As always, here’s Table 8 (p. 19) with the current state:
Note that ‘all-cause injected’ continue to die at 3X the rate of the ‘unvaccinated’.
Brief Comment
Given these numbers and trendlines, I cannot explain why public health authorities still offer these products to the people. I wish I knew the answer, but at this point I may only venture a guess: it’s a stupid combination of ‘sunk costs’ (i.e., political and other capital invested is so high that one cannot step back without ruining one’s career) coupled with institutional inertia and the inevitable time-lag between the recognition of a problem, it’s acknowledgement, and eventual resolution. We’re not near the ‘recognition’ phase yet.

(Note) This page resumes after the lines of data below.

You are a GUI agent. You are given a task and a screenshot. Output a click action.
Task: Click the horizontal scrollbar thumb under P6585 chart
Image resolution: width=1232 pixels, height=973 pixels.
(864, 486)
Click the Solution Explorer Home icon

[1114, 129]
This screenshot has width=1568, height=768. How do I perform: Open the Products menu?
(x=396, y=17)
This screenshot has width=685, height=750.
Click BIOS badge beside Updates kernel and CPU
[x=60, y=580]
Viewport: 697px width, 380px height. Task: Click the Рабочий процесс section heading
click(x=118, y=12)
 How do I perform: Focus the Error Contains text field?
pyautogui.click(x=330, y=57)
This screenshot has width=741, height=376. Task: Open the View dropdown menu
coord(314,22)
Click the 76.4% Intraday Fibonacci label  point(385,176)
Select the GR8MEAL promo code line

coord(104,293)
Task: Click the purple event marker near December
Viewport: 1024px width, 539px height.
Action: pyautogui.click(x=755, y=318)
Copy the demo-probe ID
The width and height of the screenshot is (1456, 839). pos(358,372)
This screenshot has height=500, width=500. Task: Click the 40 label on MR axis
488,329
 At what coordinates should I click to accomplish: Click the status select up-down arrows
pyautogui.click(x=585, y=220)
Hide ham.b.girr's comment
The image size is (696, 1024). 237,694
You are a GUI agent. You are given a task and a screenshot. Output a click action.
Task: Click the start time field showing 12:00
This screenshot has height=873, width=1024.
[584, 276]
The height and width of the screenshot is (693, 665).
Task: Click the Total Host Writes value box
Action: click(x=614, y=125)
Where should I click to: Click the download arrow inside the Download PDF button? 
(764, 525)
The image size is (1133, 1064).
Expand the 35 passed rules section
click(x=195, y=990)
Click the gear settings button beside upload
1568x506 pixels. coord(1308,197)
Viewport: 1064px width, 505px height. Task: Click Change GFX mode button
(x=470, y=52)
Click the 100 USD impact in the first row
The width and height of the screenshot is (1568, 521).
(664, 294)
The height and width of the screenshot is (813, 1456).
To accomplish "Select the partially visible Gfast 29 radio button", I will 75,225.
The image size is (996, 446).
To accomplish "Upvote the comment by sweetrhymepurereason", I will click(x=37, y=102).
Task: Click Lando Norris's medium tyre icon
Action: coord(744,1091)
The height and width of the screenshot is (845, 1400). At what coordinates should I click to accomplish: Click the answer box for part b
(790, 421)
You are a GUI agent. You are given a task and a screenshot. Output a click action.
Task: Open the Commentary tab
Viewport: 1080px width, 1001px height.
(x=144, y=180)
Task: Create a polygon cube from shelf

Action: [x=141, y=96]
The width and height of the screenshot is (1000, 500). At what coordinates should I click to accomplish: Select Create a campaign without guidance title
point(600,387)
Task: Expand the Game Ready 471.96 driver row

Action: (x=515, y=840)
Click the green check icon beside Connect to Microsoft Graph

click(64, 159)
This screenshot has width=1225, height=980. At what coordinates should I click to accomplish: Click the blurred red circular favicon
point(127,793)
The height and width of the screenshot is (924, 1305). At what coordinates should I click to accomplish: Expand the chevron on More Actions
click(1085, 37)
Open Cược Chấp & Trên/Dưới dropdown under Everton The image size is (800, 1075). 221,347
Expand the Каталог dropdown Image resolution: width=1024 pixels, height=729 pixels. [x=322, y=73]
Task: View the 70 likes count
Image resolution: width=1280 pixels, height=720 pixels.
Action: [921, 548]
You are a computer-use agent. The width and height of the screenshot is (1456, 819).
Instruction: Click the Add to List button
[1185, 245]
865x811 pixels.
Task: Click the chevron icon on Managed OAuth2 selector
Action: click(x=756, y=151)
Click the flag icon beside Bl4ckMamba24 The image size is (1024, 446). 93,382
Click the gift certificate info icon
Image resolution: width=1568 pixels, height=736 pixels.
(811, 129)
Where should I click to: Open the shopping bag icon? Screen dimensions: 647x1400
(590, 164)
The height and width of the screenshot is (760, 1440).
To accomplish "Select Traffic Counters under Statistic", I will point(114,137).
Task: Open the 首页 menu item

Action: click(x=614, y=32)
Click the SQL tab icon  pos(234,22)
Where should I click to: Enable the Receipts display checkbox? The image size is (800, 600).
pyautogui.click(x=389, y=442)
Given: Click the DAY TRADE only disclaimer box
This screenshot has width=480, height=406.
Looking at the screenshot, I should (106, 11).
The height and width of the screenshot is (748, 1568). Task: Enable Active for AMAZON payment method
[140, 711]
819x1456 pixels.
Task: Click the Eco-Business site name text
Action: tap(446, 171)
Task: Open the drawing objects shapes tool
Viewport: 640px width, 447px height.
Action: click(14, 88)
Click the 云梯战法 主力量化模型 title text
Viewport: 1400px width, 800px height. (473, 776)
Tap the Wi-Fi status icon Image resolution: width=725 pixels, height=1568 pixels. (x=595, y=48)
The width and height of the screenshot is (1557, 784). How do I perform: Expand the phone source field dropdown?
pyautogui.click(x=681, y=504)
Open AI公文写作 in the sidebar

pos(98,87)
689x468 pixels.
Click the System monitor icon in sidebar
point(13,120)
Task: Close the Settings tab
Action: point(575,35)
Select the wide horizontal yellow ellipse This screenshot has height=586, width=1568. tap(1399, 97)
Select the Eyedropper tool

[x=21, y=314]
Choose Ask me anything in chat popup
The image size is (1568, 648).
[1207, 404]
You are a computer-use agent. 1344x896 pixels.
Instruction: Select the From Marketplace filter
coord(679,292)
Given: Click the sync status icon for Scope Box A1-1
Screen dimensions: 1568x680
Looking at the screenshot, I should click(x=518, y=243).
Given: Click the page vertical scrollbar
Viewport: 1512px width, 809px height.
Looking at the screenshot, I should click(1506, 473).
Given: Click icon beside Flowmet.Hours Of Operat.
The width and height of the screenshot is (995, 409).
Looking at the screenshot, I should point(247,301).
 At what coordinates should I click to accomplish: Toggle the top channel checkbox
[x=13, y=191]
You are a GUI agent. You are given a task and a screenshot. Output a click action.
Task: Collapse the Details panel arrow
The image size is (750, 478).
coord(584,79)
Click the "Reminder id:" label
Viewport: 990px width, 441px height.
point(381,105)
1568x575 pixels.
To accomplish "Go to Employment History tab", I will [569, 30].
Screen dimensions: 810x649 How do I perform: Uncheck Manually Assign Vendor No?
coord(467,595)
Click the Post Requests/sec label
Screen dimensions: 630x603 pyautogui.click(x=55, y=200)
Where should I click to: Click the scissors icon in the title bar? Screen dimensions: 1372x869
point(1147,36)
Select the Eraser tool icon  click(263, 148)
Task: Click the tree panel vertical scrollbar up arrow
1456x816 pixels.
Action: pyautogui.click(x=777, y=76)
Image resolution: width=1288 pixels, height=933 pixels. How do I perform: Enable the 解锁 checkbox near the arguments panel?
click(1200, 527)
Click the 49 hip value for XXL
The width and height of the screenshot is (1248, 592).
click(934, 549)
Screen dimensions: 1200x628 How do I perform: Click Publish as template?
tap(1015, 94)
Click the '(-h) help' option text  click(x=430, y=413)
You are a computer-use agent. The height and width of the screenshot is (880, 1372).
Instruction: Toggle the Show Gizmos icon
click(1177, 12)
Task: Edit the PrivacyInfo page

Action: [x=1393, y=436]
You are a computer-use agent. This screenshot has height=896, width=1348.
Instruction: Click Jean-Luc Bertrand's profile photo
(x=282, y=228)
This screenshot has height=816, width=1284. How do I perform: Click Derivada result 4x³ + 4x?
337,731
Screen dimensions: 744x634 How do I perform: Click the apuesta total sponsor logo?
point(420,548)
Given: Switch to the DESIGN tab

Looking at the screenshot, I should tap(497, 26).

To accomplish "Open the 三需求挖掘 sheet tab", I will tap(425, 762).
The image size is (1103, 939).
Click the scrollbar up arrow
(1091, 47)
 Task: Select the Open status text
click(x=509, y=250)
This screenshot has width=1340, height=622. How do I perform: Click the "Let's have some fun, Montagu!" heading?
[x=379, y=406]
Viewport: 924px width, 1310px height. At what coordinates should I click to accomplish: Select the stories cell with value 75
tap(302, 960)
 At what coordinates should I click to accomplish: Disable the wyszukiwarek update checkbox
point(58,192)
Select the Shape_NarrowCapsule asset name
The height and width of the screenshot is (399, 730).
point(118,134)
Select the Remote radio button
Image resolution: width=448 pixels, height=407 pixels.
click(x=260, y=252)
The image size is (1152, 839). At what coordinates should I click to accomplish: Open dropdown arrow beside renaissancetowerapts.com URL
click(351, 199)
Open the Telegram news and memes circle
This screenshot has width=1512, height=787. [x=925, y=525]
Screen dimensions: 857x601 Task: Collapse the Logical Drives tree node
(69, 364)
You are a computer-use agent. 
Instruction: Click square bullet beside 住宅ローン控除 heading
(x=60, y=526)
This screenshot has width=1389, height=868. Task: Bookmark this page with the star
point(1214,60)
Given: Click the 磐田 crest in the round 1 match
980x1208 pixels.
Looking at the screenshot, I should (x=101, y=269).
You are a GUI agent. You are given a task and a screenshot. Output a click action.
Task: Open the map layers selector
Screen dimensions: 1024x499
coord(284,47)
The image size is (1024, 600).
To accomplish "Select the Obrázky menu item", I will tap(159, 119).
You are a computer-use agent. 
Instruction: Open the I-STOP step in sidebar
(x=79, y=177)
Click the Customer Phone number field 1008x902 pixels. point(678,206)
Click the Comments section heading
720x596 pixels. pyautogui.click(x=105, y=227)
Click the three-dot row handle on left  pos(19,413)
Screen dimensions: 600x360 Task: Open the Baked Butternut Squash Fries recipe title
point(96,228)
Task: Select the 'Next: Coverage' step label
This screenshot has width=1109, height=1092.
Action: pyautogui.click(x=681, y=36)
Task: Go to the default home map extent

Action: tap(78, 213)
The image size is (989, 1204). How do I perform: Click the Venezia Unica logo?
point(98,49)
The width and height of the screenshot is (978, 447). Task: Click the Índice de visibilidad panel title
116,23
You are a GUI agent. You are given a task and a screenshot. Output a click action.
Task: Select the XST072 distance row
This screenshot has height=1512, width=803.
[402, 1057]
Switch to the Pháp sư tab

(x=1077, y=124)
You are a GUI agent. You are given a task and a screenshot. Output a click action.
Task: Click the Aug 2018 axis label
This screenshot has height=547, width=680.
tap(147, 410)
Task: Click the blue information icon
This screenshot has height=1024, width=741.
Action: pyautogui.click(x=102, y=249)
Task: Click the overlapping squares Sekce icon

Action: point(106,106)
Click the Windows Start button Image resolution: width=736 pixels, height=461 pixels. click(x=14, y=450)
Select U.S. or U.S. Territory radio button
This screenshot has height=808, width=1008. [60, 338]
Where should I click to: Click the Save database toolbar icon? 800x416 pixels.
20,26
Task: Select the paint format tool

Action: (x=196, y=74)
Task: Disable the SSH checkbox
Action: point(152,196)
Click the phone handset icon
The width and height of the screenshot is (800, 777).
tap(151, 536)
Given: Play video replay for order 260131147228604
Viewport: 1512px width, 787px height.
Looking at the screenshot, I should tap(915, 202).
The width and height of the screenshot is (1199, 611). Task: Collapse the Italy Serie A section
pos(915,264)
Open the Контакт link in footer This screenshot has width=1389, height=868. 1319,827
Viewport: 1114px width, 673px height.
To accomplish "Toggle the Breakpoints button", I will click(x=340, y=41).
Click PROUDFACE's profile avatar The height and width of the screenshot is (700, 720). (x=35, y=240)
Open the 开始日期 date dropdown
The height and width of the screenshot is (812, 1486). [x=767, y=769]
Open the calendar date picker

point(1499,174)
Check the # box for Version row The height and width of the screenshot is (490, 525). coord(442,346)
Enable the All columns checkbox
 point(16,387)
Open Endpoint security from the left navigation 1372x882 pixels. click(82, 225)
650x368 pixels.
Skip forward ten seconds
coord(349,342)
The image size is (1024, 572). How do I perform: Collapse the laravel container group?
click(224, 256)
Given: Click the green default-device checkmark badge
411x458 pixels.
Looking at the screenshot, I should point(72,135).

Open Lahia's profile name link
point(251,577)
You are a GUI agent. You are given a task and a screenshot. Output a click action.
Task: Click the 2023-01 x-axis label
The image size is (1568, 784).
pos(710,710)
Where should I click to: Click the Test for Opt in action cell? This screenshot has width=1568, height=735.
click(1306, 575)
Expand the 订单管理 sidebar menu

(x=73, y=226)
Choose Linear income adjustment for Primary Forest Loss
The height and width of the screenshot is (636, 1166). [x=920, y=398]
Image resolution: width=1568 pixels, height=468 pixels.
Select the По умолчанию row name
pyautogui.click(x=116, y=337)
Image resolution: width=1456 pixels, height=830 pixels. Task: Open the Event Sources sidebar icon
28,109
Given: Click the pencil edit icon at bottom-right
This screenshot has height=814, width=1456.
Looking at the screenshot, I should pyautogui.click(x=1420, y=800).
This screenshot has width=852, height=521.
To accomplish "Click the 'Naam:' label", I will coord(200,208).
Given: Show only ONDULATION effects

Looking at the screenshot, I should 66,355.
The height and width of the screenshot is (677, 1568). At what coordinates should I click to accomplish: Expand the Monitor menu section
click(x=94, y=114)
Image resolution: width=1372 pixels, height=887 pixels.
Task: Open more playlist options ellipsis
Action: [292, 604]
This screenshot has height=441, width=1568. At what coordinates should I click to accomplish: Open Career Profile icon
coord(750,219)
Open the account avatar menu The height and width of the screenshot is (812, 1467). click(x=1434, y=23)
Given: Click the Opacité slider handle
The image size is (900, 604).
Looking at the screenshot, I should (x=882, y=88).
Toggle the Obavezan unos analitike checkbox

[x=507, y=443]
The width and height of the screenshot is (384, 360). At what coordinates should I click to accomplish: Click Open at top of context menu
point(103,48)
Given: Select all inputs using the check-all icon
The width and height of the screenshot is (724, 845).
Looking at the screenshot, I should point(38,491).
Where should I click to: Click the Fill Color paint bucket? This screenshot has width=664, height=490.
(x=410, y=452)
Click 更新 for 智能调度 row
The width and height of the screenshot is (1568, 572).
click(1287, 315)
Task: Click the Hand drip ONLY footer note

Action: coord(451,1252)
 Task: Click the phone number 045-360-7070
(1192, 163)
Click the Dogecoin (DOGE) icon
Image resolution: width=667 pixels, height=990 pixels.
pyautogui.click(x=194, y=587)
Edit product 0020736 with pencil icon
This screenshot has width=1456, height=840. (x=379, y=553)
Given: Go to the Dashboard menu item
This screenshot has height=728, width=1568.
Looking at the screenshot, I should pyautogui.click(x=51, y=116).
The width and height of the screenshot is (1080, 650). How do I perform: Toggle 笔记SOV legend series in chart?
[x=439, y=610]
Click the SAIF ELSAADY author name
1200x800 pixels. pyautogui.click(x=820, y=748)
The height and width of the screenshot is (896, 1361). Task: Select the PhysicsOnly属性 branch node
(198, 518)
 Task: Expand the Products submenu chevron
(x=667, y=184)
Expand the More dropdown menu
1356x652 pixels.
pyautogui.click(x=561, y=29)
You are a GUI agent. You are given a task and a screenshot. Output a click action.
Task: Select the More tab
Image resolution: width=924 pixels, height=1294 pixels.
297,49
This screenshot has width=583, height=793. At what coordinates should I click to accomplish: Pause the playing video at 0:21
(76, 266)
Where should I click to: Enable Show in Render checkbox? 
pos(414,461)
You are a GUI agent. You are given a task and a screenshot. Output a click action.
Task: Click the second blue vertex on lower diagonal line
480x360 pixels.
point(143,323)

Speaking of time-lag, here’s another item of concern: if hospitalisations, ICU admissions, and the requirement of mechanical ventilation are occurring at these insanely high rates now, guess what this will do to death rates (‘unvaccinated’ vs. ‘all-cause injected’) within the next few weeks? I suppose you guessed correctly—they will go up (before they may or may not come down). The rate of Covid-associated deaths for ‘all-cause injected’ is already 3X the rate of ‘unvaccinated’. Now, look again at the rates for ICU admission and mechanical ventilation, which in the past 4 weeks stood at 4X and 5X, respectively. I suspect, then, that the death ratio between ‘unvaccinated’ vs. ‘all-cause injected’ will rise to these (or higher) rates before too long.
Finally, and this relates to the current mess in Ukraine (noted by me and the Naked Emperor, too), might the military escalation between Kiev and Moscow mark the moment where governments and their poodles in legacy media seek to ‘move on’ in the hope that no-one will bring up these unfortunate, if very clear, trends in polite conversation? It might well be, but it’s speculation. Still, I’d bet that this thought may have crossed a few minds.
Time will tell, any which ways.
Something to note, perhaps: Norway, as has Sweden, has school holidays during weeks 7-11. Different regions have holiday one week at the time so as not to overload the ski resorts and roads and such.
So week 7 was the first such week with people mingling at after-ski, living in small lodges, and so on. Meaning that after week 11 a great many families will have mingled and travelled hither and yon across the country - and then going back to school. As I know from personal experience, the week after sportlov (sport holiday) is always a week where you have lots of students and colleagues at home sick, and you can't find temps for money or mercy.
Don't b surprised if we get a Covid-bump between weeks 12-14. If the russian-ukrainian situation has moved on to at least armistice by then, we'll probably get more fear porn in the media as various political besserwissers will want to capitalise on it.
I love your article! I wish I could read the underlying PDF file.